The penalty notice u/s 274 r.w.s. 271(1)© dated 31.12.2008 was issued and the assessee filed reply to the notice served upon him vide reply dated 12.07.2010. The AO inflicted minimum penalty on the basis of alleged evaded tax at Rs. 1,50,954/- in his order dated 30.03.2012 against the order of penalty, the assessee
preferred an appeal before the CIT(A) and the penalty order was confirmed by the CIT(A) on the basis that the assessee has withdrawn the quantum of appeal in its order dated 06.05.2014 against which the present appeal is filed before us.

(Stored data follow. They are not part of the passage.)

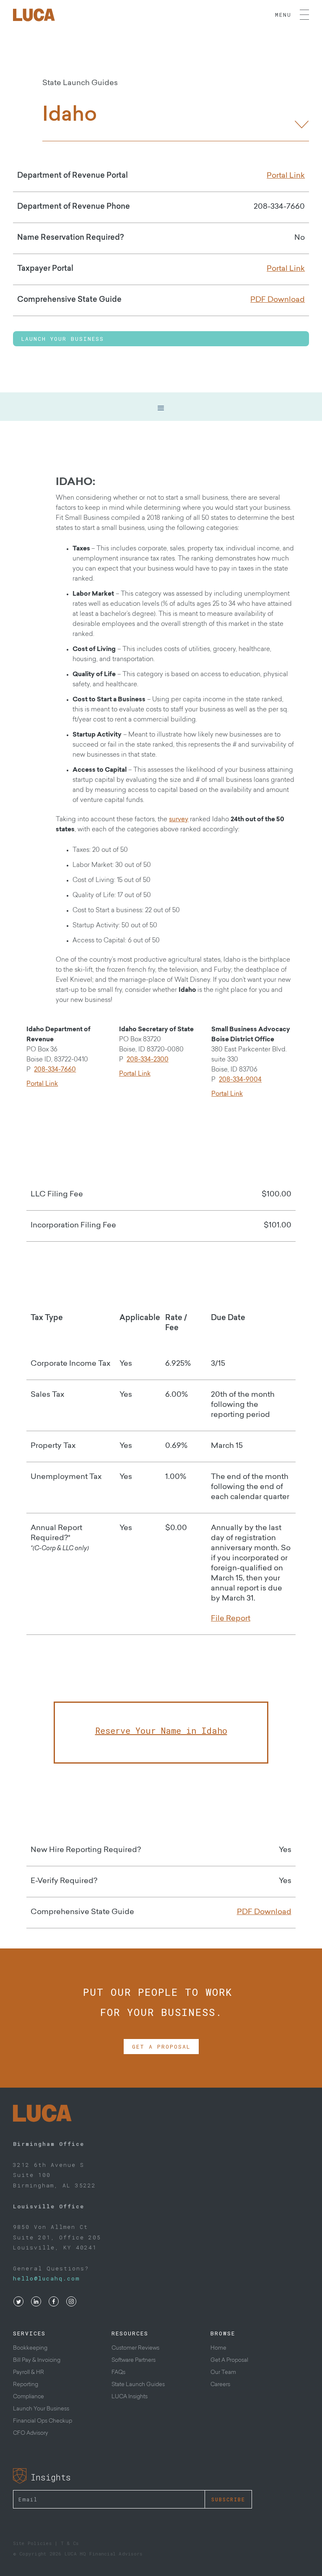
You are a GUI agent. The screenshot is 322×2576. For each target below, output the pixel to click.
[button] (161, 408)
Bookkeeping (30, 2348)
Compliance (28, 2397)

We have heard the Authorized Representative (AR) of the assessee and Departmental Representative (DR) for the revenue, AR of the assessee has argued before us that the addition in the assessment order was made on the basis of estimation and that the assessee has neither concealed the income nor filed inaccurate particulars and the assessment order by making addition on the basis of estimation and not on the basis of the list of outstanding sundry creditors. We have noticed that the AO had not disallowed the amount mentioned/ claimed outstanding against the sundry creditors, rather concluded that nobody found at the given address when the notices sent and that the failed to produce the creditors.
Ld. DR for the revenue has relied upon and supported the finding of authorities below.
In Star International Pvt. Ltd. Vs. ACIT, the co-ordinate bench of Lucknow Tribunal had held that:
“By merely disbelieving on explanation by the assessee, there has to be some positive material collected and referred by the Assessing Officer which would show that either the assessee has concealed the particulars of income or furnished inaccurate particulars. There has to be something for comparison to prove that what was claimed by the assessee was false or inaccurate. Mere disbelieving on the claim made by the assessee is not sufficient. The Assessing Officer could have in the present case enquired and shown that the addresses of the artisans are not correct, or they have not received the payment or that they have denied to have rendered any services, or money on bearer cheques have not gone to the artisans/mechanics or has been received back by the assessee or things similar to this highlighting the inaccuracy in the story or explanation furnished by the assessee. In the absence of such finding and material relating to these, it is not possible to hold that the assessee had concealed particulars of his income by way of claiming expenses on commission or has filed inaccurate particulars relating thereto. As a result, penalty so confirmed by the learned CIT(A) cannot be upheld. It is accordingly cancelled.”
We have considered the rival contention of the parties and perused the material available on record. In principal the fact of the present case are similar to the Star International and thus the finding rendered therein came in rescue to the assessee.
The Hon’ble Apex Court in CIT vs. Reliance Petro Product has held: the word ‘inaccurate’ means that the detailed supplied in the return are neither correct, nor exact or correct, not according to truth or erroneous but mere making of claim which is not sustainable in law by itself will not amount to furnish inaccurate particulars regarding the income of the assessee.
In the present case, the assessee has given the list of sundry creditor and stress during the assessment that the creditors were genuine and had been regularly having business with them. Moreover, the addition was not on the basis of the amount shown against the names of list of sundry creditors and the same were made on the basis of estimation, hence there was no concealment on the part of assessee which may attract the penalty as envisaged u/s 271(1) ( c) of the Act.
In the result, appeal filed by the assessee is accepted.
Order pronounced in the open court on this 13/01/2016.